Since these questions, which are subject to sharp dispute, may be answered by the U.S. Supreme Court by June, the Washington Supreme Court should simply have deferred its decision until then. U.S. Supreme Court guidance on any of these questions would be helpful in deciding whether the Washington statute on a minor’s possession of firearms is constitutional or not.

Instead, we have 16 pages of admittedly elegant prose from Justice Richard Sanders rehashing much of the history of gun rights in our country that was set forth in the Heller U.S. Supreme Court decision, including references to the Federalist Papers and historical anecdotes such as that “reconstruction Republicans sought to empower black freedmen to resist oppression at the hands of resurgent white supremacists in the South.” Justice Sanders concludes with a nice rhetorical flourish that the Second Amendment right to bear arms “is necessary to an Anglo-American regime of ordered liberty and fundamental to the American scheme of justice.”

We also get 9 pages from Justice Jim Johnson seeking to outdo Justice Sanders in his defense of the Second Amendment.  Justice Johnson ventures into the unanswered question of what level of scrutiny should be applied to a state gun regulation arguing that the highest level of scrutiny – so called strict scrutiny – should be applied.  But his strict scrutiny analysis is rather strained as he relies on case law that applies a lesser standard of review or on concurring rather than majority opinions.  His conclusion that the “tradition of underage service in our military” supports a minors rights to bear arms overstates the issue; underage servicemen are denied many rights (i.e. the right to vote) that adults have.  Indeed, the Washington statute at issue exempts from criminal liability minors possessing firearms as part of military service. Justice Johnson, unlike his eight colleagues, would have found Washington’s statute criminalizing the minor’s possession of a firearm except in enumerated circumstances (i.e. firearms safety courses, target shooting, hunting with a valid license, under parental or other adult supervision, being on their residence with permission from their parent to possess the firearm) unconstitutional.

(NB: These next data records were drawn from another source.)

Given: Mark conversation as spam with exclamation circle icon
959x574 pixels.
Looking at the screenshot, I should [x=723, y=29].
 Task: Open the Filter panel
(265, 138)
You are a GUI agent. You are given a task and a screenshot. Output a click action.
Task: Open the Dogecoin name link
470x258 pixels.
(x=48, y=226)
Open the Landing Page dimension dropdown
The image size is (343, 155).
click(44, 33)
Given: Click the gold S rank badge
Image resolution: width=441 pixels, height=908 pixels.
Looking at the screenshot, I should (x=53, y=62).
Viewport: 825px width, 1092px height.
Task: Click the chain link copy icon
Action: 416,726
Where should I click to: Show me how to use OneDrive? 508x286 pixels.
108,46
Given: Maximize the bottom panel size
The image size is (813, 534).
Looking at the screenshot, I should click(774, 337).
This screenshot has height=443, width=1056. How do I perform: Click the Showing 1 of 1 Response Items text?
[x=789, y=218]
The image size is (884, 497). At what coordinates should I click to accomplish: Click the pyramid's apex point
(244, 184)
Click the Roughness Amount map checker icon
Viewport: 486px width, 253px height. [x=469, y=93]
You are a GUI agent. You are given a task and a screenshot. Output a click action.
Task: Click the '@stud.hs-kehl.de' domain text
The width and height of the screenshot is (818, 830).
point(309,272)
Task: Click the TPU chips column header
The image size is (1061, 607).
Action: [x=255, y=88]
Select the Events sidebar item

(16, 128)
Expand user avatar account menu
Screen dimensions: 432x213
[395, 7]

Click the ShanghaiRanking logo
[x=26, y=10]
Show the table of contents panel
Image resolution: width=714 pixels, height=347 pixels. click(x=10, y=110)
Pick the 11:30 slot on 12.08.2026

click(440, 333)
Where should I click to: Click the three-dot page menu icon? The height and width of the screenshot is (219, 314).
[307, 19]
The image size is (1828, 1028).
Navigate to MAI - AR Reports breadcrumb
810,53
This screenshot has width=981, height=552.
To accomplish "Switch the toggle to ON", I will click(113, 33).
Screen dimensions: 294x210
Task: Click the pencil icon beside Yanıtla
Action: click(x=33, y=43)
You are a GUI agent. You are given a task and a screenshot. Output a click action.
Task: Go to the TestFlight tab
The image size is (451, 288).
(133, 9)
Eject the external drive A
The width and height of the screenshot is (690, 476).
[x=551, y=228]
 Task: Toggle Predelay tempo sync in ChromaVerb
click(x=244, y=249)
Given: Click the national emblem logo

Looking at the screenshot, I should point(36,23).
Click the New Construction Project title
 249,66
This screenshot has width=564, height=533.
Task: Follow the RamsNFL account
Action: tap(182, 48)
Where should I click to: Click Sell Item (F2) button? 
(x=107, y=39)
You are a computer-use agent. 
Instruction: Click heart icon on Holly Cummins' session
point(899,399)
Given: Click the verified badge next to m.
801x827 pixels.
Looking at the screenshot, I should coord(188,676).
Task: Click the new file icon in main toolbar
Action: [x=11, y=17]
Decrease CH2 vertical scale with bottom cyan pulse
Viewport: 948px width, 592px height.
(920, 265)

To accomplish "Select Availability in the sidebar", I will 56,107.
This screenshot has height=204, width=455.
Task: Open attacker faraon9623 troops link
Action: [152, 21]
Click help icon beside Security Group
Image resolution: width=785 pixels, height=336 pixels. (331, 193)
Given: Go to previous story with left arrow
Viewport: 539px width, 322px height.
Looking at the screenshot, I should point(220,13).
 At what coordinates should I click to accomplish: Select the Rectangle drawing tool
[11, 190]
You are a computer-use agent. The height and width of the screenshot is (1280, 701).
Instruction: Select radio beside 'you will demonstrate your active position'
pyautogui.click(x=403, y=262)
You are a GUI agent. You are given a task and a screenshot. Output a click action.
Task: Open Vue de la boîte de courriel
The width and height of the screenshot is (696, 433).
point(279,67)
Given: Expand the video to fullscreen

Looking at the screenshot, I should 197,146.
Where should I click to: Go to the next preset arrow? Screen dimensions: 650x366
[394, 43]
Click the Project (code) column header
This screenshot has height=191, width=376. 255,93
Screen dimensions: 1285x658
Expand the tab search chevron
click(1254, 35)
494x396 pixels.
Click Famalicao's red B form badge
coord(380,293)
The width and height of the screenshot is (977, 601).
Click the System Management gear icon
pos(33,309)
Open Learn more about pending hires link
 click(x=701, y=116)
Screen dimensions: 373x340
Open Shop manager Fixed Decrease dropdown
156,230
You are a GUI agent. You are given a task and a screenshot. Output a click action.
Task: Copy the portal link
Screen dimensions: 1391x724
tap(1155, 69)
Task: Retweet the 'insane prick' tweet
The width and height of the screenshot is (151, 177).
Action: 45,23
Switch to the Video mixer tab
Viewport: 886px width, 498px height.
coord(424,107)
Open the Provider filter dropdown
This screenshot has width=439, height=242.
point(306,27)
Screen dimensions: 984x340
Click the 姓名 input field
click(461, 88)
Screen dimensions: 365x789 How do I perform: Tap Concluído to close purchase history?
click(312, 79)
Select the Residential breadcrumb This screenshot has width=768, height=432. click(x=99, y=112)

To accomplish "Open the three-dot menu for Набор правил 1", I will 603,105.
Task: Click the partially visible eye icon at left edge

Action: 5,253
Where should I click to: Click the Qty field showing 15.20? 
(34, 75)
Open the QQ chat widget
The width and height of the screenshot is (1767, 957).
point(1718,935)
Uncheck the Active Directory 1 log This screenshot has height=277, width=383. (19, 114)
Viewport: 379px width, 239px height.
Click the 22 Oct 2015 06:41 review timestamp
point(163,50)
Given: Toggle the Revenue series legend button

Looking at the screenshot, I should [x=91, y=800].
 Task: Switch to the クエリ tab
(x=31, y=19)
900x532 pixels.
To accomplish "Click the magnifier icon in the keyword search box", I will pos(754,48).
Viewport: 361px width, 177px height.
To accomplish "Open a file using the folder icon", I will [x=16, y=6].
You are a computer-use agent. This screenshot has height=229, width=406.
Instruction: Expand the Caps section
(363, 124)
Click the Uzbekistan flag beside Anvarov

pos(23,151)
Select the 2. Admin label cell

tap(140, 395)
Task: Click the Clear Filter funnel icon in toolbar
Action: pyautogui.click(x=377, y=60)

So what might the answer to the question be why the Washington Supreme Court decided to venture onto the U.S. Supreme Court’s turf just months before the U.S. Supreme Court is to rule?  Only the Justices know for sure. But let me share one fact:  both Justice Sanders and Justice Johnson are up for re-election this year.  One can venture that the Justices up for re-election wanted the opportunity to burnish their pro-gun rights credentials in the only way that a judge running for re-election can: through their opinions.  A judge talking about how they might rule on a particular case that is pending or that is likely to come before them as part of a campaign is forbidden by the Judicial Conduct Rules.  Expect to see quotes from Justice Sanders’ and Justice Johnson’s opinions in campaign literature coming at you soon.


  • ekklein

    Why did these justices decide to do this now? Probably because The Constitution means what it says and says what it means. It's obvious. There is no need to wait for a decision from the Supreme Court. In fact, the entire concept of “incorporation” is a bogus construct anyway.

    The 14th CLEARLY applied the right to keep and bear arms, along with a host of other immunities and privileges, at the state level the moment it was ratified.

    We don't need to wait for the SCOTUS to proclaim that 2+2=4 any more than we need to wait for them to state the obvious: that “shall not be infringed” applies to ALL levels of government.

  • Paladin

    I disagree tha the Supreme court is the final arbiter of the people's rights.

    THE PEOPLE are the final arbiters of EVERYTHING in the U.S. of America.